The popularity and visibility of Brendan Kennelly as a readily recognizable Irish poet can be viewed in both a positive and a negative light. On the one hand, many people applaud his anti-elitism and populist approach to poetry and his ability to communicate with an audience at readings and in academic lectures. His capacity as a communicator famously extends to the mass media, including TV, and a recent newspaper review of The Essential Brendan Kennelly (2011) notes that:

people approach him because they have the illusion of knowing him, even if that illusory knowledge has been largely based on his many Late Late Show appearances down the years, where he came across as a cuddly Celtic sage, and on the endearingly daft television ads he did for Toyota – daft because he didn’t drive and endearing … well, because he was Brendan.1

As a poet, he enjoys a ‘recognition factor’ higher than most even if that recognition is not exclusively based on a reading of his poems.

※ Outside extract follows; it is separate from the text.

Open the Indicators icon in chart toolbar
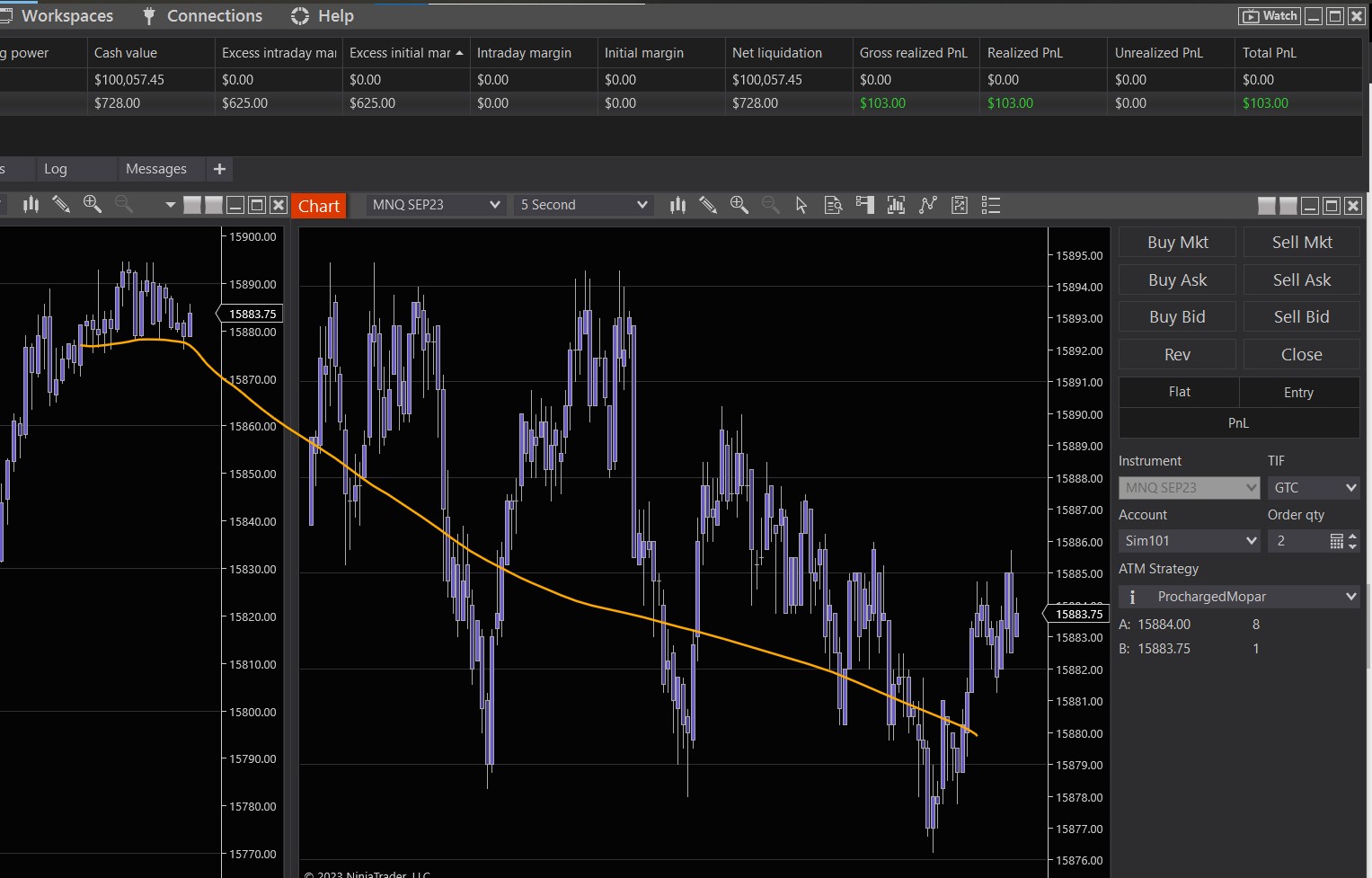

← 169 | 170 → The negative side of Kennelly’s visibility has been well-rehearsed by critics and commentators. The central charge is that he is too prolific, that he lacks an ability to edit himself and therefore allows casual or under-developed poems to be published. The assumption here is that his popularity is a personal one which is not merited by the formal accomplishments of his published poetry. The implication of the recent selection The Essential Brendan...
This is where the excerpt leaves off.